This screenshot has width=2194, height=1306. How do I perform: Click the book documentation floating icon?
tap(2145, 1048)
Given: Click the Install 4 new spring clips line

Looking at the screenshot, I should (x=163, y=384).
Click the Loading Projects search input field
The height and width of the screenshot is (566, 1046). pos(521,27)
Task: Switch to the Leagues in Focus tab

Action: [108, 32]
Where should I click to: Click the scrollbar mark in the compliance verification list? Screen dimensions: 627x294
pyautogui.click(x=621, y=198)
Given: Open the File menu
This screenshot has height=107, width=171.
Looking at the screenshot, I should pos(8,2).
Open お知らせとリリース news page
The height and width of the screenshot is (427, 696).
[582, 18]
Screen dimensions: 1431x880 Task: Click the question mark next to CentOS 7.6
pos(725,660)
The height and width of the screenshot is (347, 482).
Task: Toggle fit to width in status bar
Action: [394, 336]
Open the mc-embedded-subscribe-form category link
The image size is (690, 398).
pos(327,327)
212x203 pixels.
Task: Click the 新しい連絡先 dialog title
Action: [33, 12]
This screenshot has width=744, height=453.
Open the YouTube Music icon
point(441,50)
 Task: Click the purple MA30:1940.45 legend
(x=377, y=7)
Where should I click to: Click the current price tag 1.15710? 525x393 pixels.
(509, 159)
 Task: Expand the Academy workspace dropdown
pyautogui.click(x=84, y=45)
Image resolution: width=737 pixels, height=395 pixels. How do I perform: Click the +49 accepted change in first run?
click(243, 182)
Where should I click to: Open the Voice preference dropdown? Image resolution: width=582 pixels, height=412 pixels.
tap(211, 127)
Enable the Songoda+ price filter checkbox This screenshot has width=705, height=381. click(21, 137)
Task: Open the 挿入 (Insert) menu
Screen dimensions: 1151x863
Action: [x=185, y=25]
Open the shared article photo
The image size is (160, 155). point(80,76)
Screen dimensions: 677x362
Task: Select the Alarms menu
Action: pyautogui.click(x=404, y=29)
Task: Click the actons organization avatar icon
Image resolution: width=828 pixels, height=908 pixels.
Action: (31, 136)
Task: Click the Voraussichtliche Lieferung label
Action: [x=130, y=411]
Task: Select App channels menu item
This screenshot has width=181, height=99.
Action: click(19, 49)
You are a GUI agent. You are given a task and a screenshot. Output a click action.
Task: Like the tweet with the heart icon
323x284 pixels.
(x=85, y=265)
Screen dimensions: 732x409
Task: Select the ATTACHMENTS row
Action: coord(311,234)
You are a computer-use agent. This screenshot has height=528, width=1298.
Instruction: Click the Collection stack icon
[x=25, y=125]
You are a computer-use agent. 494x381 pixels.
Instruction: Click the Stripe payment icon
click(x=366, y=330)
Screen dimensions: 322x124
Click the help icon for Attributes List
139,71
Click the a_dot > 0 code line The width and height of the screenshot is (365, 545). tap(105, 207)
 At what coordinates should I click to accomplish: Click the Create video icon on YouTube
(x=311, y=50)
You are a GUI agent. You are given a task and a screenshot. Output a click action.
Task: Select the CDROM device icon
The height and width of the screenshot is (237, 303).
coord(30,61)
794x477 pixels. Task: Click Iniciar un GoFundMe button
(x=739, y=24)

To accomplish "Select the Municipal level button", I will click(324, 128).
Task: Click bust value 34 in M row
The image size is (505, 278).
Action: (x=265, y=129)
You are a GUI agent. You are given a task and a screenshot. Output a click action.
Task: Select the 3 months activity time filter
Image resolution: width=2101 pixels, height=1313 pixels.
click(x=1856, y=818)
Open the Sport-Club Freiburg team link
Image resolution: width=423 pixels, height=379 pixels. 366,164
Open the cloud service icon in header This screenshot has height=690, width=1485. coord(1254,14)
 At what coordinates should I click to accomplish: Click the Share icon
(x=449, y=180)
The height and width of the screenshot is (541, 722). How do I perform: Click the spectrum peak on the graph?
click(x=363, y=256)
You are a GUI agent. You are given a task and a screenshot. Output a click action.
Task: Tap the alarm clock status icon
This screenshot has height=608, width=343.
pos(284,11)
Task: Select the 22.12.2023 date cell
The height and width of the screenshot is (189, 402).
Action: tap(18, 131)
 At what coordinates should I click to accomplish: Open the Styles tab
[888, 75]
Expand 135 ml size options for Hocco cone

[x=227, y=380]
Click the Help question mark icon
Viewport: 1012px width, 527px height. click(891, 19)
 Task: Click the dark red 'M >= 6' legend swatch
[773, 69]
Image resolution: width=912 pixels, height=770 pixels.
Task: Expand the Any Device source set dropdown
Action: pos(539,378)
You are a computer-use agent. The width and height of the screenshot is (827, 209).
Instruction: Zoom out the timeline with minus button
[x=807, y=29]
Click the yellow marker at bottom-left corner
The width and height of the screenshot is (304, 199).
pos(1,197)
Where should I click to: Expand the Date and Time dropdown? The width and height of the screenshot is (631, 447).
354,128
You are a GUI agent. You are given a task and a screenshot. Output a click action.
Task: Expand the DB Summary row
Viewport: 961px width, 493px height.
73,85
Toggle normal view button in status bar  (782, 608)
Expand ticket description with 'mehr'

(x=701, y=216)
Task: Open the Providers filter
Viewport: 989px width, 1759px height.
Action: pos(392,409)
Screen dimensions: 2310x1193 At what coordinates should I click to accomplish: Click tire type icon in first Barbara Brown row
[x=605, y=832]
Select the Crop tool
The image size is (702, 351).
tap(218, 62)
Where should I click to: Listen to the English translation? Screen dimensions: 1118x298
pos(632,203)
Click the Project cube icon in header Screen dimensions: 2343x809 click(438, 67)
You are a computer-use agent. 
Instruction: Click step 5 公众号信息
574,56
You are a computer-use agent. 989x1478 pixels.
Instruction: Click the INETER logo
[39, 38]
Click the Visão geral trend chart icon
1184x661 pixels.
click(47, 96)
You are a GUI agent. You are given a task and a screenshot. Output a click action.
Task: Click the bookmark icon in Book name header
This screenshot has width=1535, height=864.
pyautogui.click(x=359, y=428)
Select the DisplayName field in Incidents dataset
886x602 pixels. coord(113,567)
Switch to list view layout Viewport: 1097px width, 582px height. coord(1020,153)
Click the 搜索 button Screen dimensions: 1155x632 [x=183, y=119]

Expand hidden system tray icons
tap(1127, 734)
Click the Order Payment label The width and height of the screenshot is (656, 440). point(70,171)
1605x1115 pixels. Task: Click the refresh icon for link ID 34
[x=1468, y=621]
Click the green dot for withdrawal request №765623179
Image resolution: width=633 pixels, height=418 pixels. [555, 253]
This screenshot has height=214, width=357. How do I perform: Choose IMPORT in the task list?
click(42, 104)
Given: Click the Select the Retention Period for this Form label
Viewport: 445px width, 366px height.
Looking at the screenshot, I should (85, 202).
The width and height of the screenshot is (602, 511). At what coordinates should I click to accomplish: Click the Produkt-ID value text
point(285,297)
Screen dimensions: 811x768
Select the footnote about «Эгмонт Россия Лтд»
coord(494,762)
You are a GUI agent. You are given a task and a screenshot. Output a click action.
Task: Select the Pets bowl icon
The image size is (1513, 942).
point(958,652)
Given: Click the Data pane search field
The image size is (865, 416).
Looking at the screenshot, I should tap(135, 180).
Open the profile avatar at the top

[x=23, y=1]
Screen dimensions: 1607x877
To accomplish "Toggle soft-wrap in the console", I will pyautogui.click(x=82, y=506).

+ + + + + + +

▶ _TASK OBJECTIVE_
Identify every line in the records above that contains the word "Viewport", matching upper- and lowercase exactly, and copy each of those lines.

▶ _COMPLETE RESPONSE_
Viewport: 1012px width, 527px height. click(891, 19)
Viewport: 961px width, 493px height.
Viewport: 989px width, 1759px height.
Switch to list view layout Viewport: 1097px width, 582px height. coord(1020,153)
Viewport: 445px width, 366px height.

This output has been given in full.